» TASK TO COMPLETE: Reproduce word for word the lines of the data, beginning with the line that contains "Close the post" and continuing through the last line of the data.

» MATERIAL SHOWN:
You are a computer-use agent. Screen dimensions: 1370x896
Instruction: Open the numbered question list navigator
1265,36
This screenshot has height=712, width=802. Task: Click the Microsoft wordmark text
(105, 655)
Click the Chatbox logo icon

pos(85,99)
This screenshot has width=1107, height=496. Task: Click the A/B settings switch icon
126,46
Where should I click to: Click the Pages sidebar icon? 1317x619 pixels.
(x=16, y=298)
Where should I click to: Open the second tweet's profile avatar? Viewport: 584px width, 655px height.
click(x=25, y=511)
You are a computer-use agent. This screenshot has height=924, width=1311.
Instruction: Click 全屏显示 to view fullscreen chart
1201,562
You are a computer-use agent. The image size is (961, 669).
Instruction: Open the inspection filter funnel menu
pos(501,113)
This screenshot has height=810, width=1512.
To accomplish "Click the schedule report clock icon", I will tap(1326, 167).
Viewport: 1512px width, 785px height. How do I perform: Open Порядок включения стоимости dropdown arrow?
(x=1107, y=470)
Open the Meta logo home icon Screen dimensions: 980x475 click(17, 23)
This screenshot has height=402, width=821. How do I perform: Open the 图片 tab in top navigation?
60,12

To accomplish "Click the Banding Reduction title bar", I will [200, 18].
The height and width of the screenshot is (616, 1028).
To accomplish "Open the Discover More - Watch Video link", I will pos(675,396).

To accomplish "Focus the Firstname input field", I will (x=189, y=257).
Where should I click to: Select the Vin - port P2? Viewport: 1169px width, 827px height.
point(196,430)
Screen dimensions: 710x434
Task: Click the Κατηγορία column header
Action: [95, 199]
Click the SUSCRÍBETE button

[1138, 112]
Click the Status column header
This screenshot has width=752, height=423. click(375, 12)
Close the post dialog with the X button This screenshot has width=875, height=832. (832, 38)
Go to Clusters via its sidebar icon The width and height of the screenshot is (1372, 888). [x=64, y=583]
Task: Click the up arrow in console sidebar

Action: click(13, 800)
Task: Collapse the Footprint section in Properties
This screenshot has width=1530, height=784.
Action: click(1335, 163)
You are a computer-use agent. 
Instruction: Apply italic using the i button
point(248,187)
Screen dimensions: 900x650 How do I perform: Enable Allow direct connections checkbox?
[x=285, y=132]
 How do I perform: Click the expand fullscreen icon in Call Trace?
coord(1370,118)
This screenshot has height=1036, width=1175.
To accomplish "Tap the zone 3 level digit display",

» FINISHED ANSWER:
Close the post dialog with the X button This screenshot has width=875, height=832. (832, 38)
Go to Clusters via its sidebar icon The width and height of the screenshot is (1372, 888). [x=64, y=583]
Task: Click the up arrow in console sidebar

Action: click(13, 800)
Task: Collapse the Footprint section in Properties
This screenshot has width=1530, height=784.
Action: click(1335, 163)
You are a computer-use agent. 
Instruction: Apply italic using the i button
point(248,187)
Screen dimensions: 900x650 How do I perform: Enable Allow direct connections checkbox?
[x=285, y=132]
 How do I perform: Click the expand fullscreen icon in Call Trace?
coord(1370,118)
This screenshot has height=1036, width=1175.
To accomplish "Tap the zone 3 level digit display",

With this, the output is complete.